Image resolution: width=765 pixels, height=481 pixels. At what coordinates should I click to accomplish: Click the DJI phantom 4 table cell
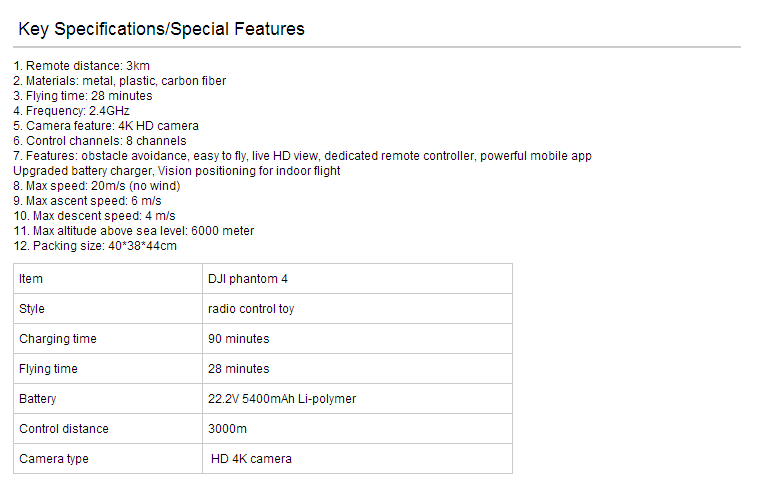(357, 279)
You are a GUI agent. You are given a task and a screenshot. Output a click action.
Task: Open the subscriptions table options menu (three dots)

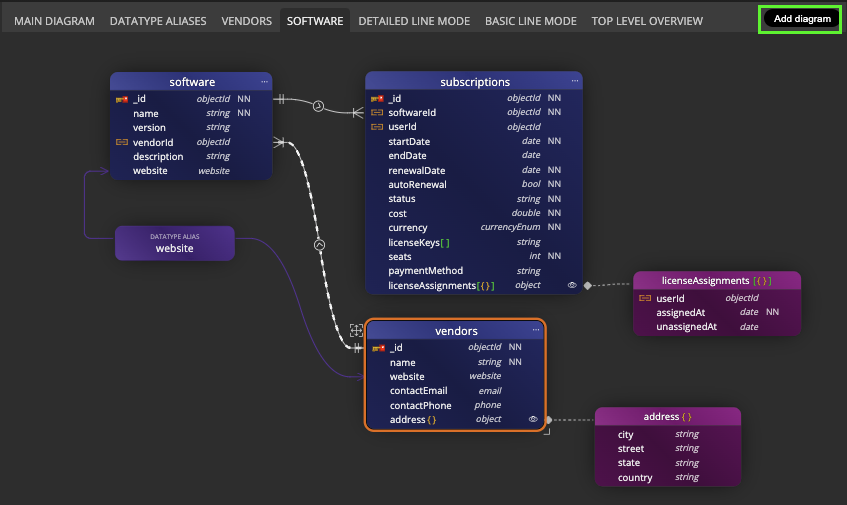(x=575, y=81)
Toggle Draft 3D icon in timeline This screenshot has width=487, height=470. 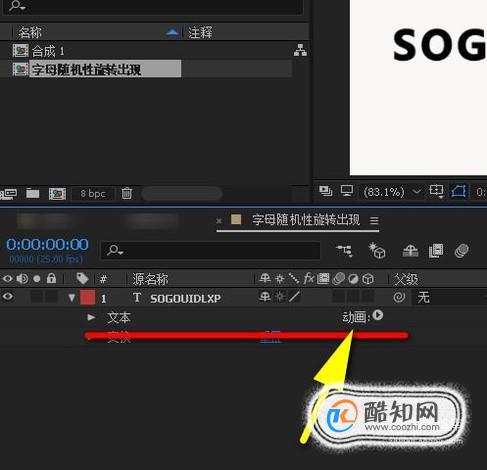377,251
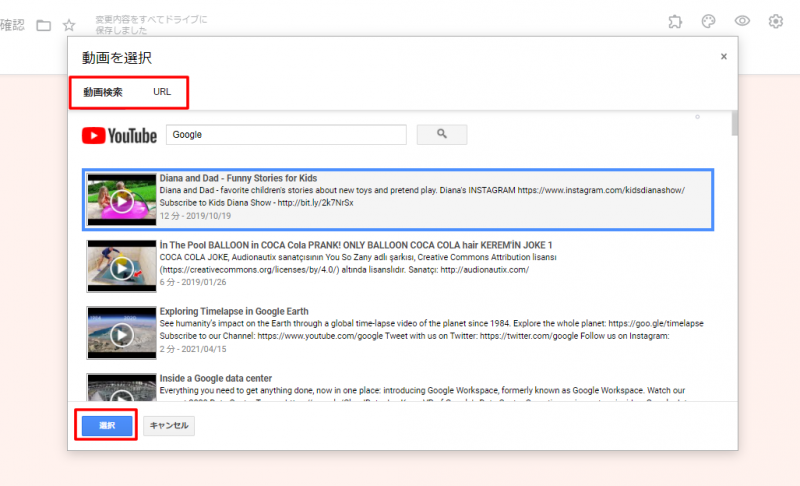Open the theme palette icon

[x=708, y=22]
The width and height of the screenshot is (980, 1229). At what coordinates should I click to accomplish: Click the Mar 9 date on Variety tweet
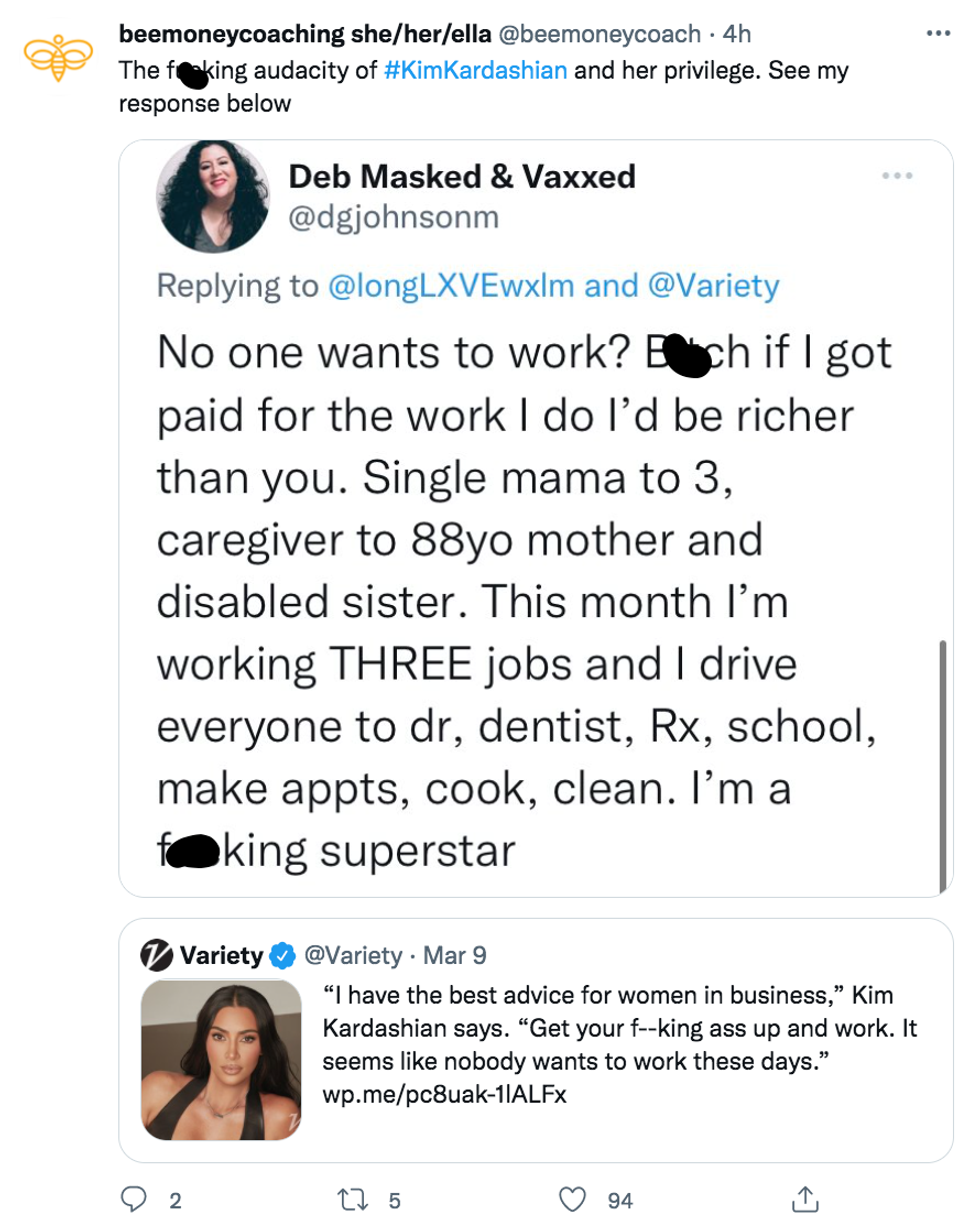[x=455, y=955]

» **The problem**
Everything from the line containing "The width and" to the last line of the listing above is to be written out exactly, except the pictures, and nothing else.

» **Your response**
The width and height of the screenshot is (980, 1229). At what coordinates should I click to accomplish: Click the Mar 9 date on Variety tweet
[x=455, y=955]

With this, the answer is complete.